**The problem**:
When you find the line with "This screenshot has height=810, width=1512." among the records below, reproduce it and each line after it exactly, ending with the line with "Image resolution: width=1568 pixels, height=767".

**Supplied material**:
┌────────

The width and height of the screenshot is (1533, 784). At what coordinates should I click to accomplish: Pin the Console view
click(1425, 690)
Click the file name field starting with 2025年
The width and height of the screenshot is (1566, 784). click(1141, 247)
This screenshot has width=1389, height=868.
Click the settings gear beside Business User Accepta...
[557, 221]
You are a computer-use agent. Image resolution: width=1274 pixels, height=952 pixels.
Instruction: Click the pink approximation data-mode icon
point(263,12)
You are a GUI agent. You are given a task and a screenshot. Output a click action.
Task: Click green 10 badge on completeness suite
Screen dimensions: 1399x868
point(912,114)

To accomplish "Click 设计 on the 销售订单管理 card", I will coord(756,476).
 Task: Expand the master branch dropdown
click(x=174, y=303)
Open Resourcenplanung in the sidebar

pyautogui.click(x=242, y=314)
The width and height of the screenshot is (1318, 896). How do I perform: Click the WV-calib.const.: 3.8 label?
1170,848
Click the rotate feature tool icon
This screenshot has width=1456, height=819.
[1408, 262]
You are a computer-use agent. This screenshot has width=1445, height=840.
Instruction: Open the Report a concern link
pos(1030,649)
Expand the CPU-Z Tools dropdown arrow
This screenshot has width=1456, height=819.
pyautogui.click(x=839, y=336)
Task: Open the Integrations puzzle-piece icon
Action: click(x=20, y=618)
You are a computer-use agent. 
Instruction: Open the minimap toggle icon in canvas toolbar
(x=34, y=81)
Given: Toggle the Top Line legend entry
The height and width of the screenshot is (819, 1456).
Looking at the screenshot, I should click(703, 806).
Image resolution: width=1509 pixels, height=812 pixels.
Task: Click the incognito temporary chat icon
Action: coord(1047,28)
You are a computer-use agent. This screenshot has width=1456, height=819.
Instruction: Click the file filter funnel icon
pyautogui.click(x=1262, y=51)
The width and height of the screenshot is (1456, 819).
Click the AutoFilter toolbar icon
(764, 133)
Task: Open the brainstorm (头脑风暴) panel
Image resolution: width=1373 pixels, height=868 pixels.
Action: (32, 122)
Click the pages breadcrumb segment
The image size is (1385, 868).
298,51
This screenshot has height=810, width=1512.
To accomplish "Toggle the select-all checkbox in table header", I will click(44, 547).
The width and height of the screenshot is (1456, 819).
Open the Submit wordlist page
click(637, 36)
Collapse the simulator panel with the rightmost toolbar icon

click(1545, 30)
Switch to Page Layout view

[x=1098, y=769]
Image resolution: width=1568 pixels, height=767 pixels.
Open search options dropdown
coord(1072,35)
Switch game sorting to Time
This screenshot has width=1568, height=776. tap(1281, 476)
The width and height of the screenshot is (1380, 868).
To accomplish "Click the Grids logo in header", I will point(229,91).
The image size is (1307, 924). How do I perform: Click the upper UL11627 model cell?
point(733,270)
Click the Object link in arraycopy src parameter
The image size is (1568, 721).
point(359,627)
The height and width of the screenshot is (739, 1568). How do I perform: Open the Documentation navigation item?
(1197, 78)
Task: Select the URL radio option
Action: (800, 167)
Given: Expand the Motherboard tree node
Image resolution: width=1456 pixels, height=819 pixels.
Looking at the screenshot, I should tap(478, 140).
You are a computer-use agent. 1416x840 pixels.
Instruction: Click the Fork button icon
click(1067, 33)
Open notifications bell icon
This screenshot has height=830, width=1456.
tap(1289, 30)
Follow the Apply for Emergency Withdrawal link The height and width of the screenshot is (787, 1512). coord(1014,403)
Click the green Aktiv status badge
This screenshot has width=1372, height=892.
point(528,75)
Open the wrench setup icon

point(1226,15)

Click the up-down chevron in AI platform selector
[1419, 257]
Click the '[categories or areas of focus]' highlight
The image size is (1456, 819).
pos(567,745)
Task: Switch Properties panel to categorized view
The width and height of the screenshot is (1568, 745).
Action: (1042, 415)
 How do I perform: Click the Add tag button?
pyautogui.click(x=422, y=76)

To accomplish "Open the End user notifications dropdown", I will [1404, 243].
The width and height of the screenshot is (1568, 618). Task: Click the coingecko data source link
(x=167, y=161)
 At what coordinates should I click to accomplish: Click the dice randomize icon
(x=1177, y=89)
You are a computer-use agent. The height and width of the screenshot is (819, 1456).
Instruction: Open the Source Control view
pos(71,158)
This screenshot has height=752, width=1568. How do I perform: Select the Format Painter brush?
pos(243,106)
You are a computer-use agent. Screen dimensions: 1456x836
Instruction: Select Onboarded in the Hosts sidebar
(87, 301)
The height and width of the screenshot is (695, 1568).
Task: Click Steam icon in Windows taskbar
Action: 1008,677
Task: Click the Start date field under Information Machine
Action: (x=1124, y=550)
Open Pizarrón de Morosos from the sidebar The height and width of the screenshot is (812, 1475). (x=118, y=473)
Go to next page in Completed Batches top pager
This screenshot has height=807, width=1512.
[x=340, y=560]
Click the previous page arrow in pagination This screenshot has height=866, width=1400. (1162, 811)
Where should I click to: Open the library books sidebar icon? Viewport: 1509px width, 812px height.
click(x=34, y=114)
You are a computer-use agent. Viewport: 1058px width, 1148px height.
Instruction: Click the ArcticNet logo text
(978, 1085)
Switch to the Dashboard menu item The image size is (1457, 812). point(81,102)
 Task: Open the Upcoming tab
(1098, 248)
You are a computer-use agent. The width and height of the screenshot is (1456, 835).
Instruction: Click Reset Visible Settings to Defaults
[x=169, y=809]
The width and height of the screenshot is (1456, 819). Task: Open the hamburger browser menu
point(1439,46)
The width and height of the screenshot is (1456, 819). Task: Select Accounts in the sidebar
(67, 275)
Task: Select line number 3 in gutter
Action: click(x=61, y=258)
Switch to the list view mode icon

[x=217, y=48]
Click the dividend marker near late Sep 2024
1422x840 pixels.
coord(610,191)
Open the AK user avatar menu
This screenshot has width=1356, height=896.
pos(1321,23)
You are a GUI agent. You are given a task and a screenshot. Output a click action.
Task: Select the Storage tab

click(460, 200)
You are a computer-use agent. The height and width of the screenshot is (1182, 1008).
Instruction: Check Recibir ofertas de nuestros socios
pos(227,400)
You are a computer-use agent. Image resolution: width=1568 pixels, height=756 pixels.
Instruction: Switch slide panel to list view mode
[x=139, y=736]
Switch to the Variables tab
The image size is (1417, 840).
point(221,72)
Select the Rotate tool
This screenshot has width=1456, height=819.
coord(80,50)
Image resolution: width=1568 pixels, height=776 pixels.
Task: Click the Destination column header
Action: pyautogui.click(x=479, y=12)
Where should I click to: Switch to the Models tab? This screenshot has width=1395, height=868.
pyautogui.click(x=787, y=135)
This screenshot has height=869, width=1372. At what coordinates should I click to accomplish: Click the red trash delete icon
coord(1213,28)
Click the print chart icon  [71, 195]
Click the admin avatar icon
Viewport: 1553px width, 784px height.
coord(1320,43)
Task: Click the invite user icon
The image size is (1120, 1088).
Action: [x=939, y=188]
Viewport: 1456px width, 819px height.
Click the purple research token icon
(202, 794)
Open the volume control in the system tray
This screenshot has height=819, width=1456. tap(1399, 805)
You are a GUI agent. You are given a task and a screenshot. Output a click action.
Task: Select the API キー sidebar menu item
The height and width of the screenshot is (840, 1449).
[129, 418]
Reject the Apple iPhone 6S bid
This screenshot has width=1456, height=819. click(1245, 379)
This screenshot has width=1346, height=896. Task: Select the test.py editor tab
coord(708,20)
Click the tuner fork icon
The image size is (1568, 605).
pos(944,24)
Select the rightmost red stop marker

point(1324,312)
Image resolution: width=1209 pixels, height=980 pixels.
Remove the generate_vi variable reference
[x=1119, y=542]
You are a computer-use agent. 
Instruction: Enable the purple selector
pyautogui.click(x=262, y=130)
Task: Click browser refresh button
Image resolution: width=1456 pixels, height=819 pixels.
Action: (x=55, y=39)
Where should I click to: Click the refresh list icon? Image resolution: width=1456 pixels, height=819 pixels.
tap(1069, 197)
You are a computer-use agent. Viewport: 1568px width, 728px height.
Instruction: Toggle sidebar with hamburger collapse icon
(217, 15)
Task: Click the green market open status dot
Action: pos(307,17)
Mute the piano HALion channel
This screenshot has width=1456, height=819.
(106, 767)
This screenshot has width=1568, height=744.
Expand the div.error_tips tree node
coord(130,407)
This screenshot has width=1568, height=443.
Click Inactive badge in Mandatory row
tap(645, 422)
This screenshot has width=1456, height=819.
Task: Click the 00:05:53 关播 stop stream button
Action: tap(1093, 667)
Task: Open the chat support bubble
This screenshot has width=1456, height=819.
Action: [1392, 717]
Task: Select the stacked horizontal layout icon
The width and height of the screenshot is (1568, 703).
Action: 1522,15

└────────

**Problem solution**:
This screenshot has height=810, width=1512.
To accomplish "Toggle the select-all checkbox in table header", I will click(44, 547).
The width and height of the screenshot is (1456, 819).
Open the Submit wordlist page
click(637, 36)
Collapse the simulator panel with the rightmost toolbar icon

click(1545, 30)
Switch to Page Layout view

[x=1098, y=769]
Image resolution: width=1568 pixels, height=767 pixels.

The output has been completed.